En revanche, la prudence est de mise avec les nébuliseurs : Toutes les procédures impliquant la génération d’un aérosol ne devraient être utilisées que dans des cas justifiés. Le pneumologue a fait référence aux aérosols doseurs qui peuvent être utilisés avec des dispositifs d’inhalation à grand volume (spacers) en cas d’exacerbation et qui sont tout aussi efficaces. Mais dans tous les cas, il faut veiller à porter un masque facial ajusté afin de protéger les médecins, le personnel soignant et les proches.
Double effet immunosuppresseur ?
Qu’en est-il de l’asthme sévère – les médicaments biologiques ont-ils un effet immunosuppresseur chez les patients COVID ? La réponse à cette question est non. Là encore, la recommandation est clairement de poursuivre le traitement biologique et de ne pas arrêter brutalement les OCS prescrits.
Actuellement, nous disposons de cinq agents biologiques pour le traitement de l’asthme, dont quatre – le dupilumab anti-IL-4(R) et le mepolizumab, le reslizumab et le benralizumab anti-IL-5(R) – pour l’asthme éosinophile. Il existe des données initiales provenant de Chine [4], selon lesquelles une éosinopénie est observée dans le cadre d’une infection par le SRAS-CoV-2. Comme le nombre d’éosinophiles est très bas chez les personnes gravement malades, on craint qu’elles soient encore plus vulnérables aux anticorps, qui réduisent également le nombre d’éosinophiles. “Non”, a déclaré le professeur Buhl pour lever l’alerte : “Car ici, le faible nombre d’éosinophiles reflète la gravité de l’infection et de l’inflammation, mais n’est pas directement pathogène”. Des évaluations ont montré qu’il n’y a pas de risque accru d’infection virale sous un tel traitement. Les recommandations des sociétés savantes sont donc ici aussi de poursuivre les traitements biologiques, si possible davantage via l’auto-injection et la télémédecine, et en cas de doute, de commencer par allonger l’intervalle entre les doses.
Continuer les antifibrosants
La même règle s’applique à la BPCO : Le traitement inhalé, qui a fait ses preuves, doit être maintenu.

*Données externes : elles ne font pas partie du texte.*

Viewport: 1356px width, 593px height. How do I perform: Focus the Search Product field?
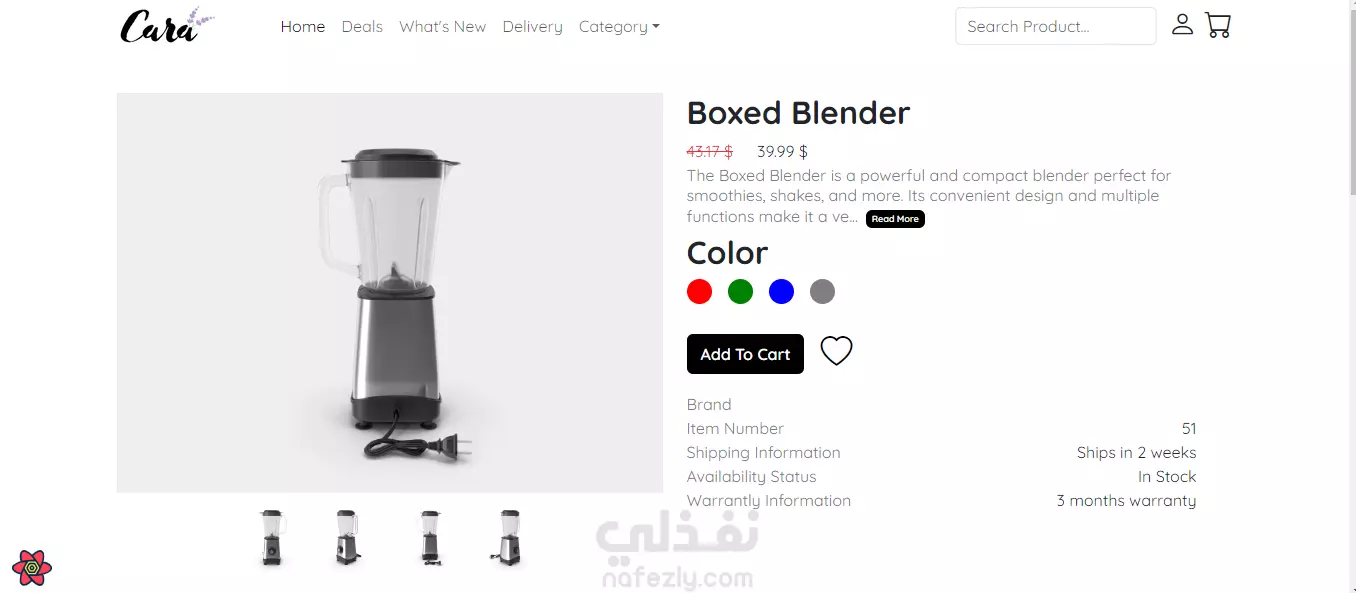coord(1055,26)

En général, cependant, ces patients sont plus susceptibles d’être infectés par le SRAS-CoV-2 que les cas d’asthme. GOLD recommande donc vivement de suivre les recommandations locales sur le comportement à adopter pour minimiser le risque d’infection et de demander un avis médical en cas de signes d’infection. De plus, il n’existe pas de preuves scientifiques en faveur de l’arrêt du traitement par corticostéroïdes inhalés (ou oraux) chez les patients atteints de BPCO pendant la pandémie de COVID-19. En cas de doute, il est conseillé d’assurer une oxygénothérapie si nécessaire et, bien entendu, de consulter un médecin à un stade précoce.

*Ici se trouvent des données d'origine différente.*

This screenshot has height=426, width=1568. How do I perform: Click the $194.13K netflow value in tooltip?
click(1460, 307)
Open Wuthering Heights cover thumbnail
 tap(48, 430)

Si une immunosuppression est indiquée en cas de pneumopathie interstitielle, elle doit être poursuivie. Cela évite de recourir à des thérapies de secours à haute dose. En cas d’infection par le SRAS-CoV-2, il peut être nécessaire d’interrompre le traitement, “tout en continuant les antifibrosants qui ne sont pas immunosuppresseurs”, explique le professeur Buhl. Et bien sûr, si un patient développe une maladie COVID-19 et rencontre des problèmes, il faut envisager un traitement symptomatique.
Source : StreamedUp PneumoLive : COVID-19 III, Livestream 28.07.2020.
Littérature :
- Cummings MJ, et al : Lancet 2020 ; 395(10239) : 1763-1770.
- Williamson EJ, et al : Nature 2020 ; doi : 10.1038/s41586-020-2521-4.
- Horby P, et al : N Engl J Med 2020 ; doi : 10.1056/NEJMoa2021436.
- Zhang JJ, et al : Allergy 2020 ; 75(7) : 1730-1741 ; doi : 10.1111/all.14238.